This is what I was thinking! So, lessons it is and then we will move onto adopting a horse when she is more capable. I think it would be good for me to get joined in so I also understand the true work that needs to be put into owning a horse. I am going to get in contact with a local school and see what options they have for my daughter. I understand this is a big commitment, that's why I never just jumped straight into the responsibilities and wanted to get it all planned out first.

I will go make a few phones calls then get back to you guys! Thanks


----------



## Theocat (8 February 2017)

Wwarren said:



			This is what I was thinking! So, lessons it is and then we will move onto adopting a horse when she is more capable. I think it would be good for me to get joined in so I also understand the true work that needs to be put into owning a horse. I am going to get in contact with a local school and see what options they have for my daughter. I understand this is a big commitment, that's why I never just jumped straight into the responsibilities and wanted to get it all planned out first.

I will go make a few phones calls then get back to you guys! Thanks
		
Click to expand...

One thing to add - there's often a temptation, after a few months of lessons, to start thinking it's cheaper to get your own. This is never true, even if your daughter is having three or four lessons a week!

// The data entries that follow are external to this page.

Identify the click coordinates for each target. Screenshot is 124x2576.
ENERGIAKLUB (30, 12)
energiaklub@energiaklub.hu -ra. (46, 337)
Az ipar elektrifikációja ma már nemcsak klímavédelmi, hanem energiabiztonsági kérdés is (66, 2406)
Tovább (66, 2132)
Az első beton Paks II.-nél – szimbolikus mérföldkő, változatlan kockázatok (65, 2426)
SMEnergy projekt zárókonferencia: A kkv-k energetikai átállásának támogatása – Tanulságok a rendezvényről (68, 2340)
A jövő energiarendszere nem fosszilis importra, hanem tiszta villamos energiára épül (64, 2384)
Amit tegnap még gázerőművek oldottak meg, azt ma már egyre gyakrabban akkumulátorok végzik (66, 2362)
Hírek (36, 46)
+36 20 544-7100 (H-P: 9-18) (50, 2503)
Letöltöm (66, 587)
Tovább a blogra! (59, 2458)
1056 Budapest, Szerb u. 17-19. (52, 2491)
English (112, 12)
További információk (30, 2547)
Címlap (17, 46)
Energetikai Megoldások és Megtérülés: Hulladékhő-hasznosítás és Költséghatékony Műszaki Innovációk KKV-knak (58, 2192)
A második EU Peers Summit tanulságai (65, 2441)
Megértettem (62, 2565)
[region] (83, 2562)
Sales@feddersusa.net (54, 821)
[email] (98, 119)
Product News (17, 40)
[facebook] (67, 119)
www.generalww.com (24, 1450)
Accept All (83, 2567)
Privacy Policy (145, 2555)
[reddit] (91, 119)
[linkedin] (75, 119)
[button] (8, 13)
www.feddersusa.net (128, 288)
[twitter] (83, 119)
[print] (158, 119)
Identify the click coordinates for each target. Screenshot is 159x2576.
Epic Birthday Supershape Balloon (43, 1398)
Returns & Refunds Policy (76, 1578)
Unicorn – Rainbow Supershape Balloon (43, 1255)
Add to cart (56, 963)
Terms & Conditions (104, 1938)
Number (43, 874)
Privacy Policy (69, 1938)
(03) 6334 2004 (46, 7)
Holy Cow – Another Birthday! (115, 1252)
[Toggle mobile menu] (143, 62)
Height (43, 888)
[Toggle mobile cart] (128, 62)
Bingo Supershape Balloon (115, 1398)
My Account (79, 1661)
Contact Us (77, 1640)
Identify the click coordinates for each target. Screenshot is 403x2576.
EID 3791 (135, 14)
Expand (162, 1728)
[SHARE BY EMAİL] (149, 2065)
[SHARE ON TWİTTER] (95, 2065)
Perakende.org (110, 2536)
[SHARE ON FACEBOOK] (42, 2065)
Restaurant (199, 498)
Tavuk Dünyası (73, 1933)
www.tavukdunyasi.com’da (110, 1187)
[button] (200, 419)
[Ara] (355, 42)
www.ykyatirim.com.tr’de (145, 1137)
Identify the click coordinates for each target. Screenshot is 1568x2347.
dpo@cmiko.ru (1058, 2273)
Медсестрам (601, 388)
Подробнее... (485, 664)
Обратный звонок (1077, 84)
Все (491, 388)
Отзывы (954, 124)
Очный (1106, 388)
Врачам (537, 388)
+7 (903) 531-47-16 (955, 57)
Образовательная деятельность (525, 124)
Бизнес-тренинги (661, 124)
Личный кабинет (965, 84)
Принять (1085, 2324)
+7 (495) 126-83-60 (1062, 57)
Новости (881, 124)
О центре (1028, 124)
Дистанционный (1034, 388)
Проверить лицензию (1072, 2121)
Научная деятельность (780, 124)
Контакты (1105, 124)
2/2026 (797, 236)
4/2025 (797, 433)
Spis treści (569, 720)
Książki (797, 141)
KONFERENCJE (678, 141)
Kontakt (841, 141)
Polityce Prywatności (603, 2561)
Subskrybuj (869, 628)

Start with lessons, build up to several a week, get your daughter (and you!) on some horse care  / stable management courses.  If your daughter isn't desperate to spend weekends at the yard by that point, she's not going to be keen enough to go through the work required to look after the horse properly.

If money isn't an issue, you can do opt for full livery, where all the care is done for you - and you could also include having the horse schooled fir you a couple of times a week; that will help keep the horse working properly and give your daughter a much nicer experience while she improves.


----------



## ycbm (8 February 2017)

Was there a reason that your daughter reached fifteen before she asked to learn to ride a horse? I ask because if she has been interested in horses all her life and is 'horse mad' then it seems late age to actually learn to ride. And that would make me question how long her interest will last once she realises that learning to ride and care for a horse involves getting mucky, smelly, and falling off. 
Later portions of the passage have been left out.